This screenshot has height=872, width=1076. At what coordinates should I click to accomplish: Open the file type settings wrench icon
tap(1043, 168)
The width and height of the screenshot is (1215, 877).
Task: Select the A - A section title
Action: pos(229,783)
▬▬▬▬▬▬
**PROMPT:** Please copy out every one of the lines above again, word for word and in the same order.

**EXERCISE ANSWER:**
This screenshot has height=872, width=1076. At what coordinates should I click to accomplish: Open the file type settings wrench icon
tap(1043, 168)
The width and height of the screenshot is (1215, 877).
Task: Select the A - A section title
Action: pos(229,783)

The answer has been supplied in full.